* [What this task involves]
Return every record below exactly.

* * * *

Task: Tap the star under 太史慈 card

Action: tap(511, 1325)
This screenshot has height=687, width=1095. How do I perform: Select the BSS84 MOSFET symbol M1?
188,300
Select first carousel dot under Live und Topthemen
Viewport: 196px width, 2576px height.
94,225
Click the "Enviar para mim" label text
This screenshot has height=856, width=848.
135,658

* * * *

* [Solution to this exercise]
Task: Tap the star under 太史慈 card

Action: tap(511, 1325)
This screenshot has height=687, width=1095. How do I perform: Select the BSS84 MOSFET symbol M1?
188,300
Select first carousel dot under Live und Topthemen
Viewport: 196px width, 2576px height.
94,225
Click the "Enviar para mim" label text
This screenshot has height=856, width=848.
135,658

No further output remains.